Pour les luthériens, après de nombreuses discussions, il est souhaité que le Consistoire général redevienne l’autorité suprême, le Directoire étant chargé de résoudre les questions courantes.
Les idées qui inspirent ces propositions sont tempérées par le gouvernement : au Consistoire général revient le contrôle de la discipline, l’approbation des règlements concernant le régime intérieur, la vérification des livres d’enseignements religieux, la vérification des comptes ; au Directoire sont réservés la nomination des pasteurs, le pouvoir administratif et le choix des inspecteurs à proposer au gouvernement, la surveillance du Gymnase et du Séminaire.
Pour les réformés, le décret de 1852 étend à toutes les paroisses le droit d’avoir un conseil presbytéral élu au suffrage de tous les paroissiens, la nomination des pasteurs étant dévolue au Consistoire.
La loi Falloux de 1850 confirme le caractère confessionnel des écoles primaires.
Le Second Empire
Sous le Second Empire, le fait essentiel est la tentative renouvelée de remettre en question les fondations protestantes avec notamment l’attribution des biens de la fondation luthérienne Saint-Thomas à la Ville de Strasbourg.

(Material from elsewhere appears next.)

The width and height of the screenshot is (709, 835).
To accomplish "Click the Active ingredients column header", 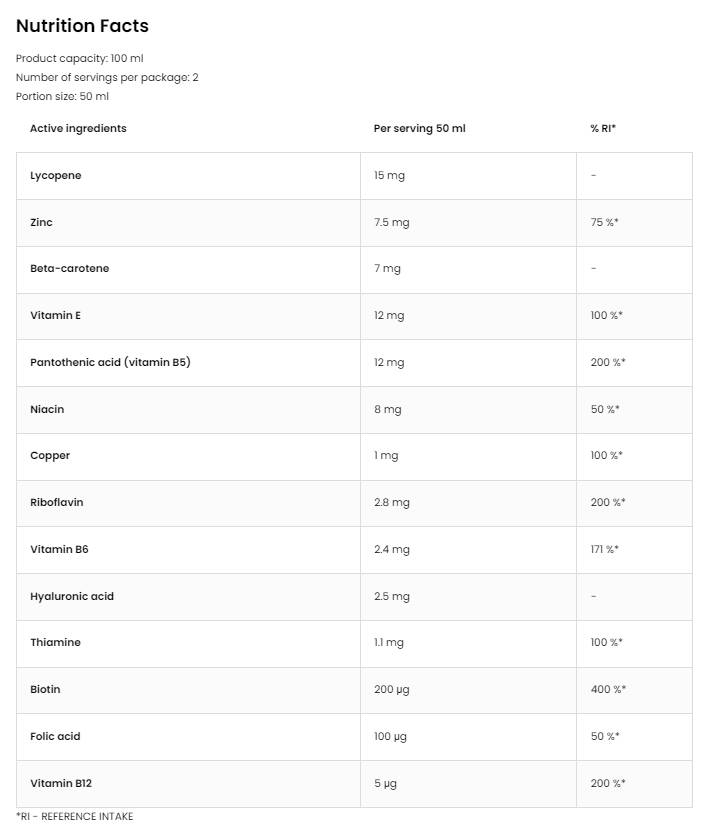I will [78, 129].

La guerre franco-prussienne, déclenchée en juillet 1870, s’achève le 10 mai 1871. L’Alsace, à l’exclusion de la petite région de Belfort, est entièrement annexée par la Prusse. La moitié de la Lorraine, avec Metz et Thionville, partage le même sort. Un million d’Alsaciens-Lorrains devient allemand sur un territoire de 14.500 km2. Après une tentative rapidement avortée d’introduction du régime ecclésiastique prussien, les articles organiques sont maintenus. Un nouvel épisode de l’histoire de l’Alsace démarre.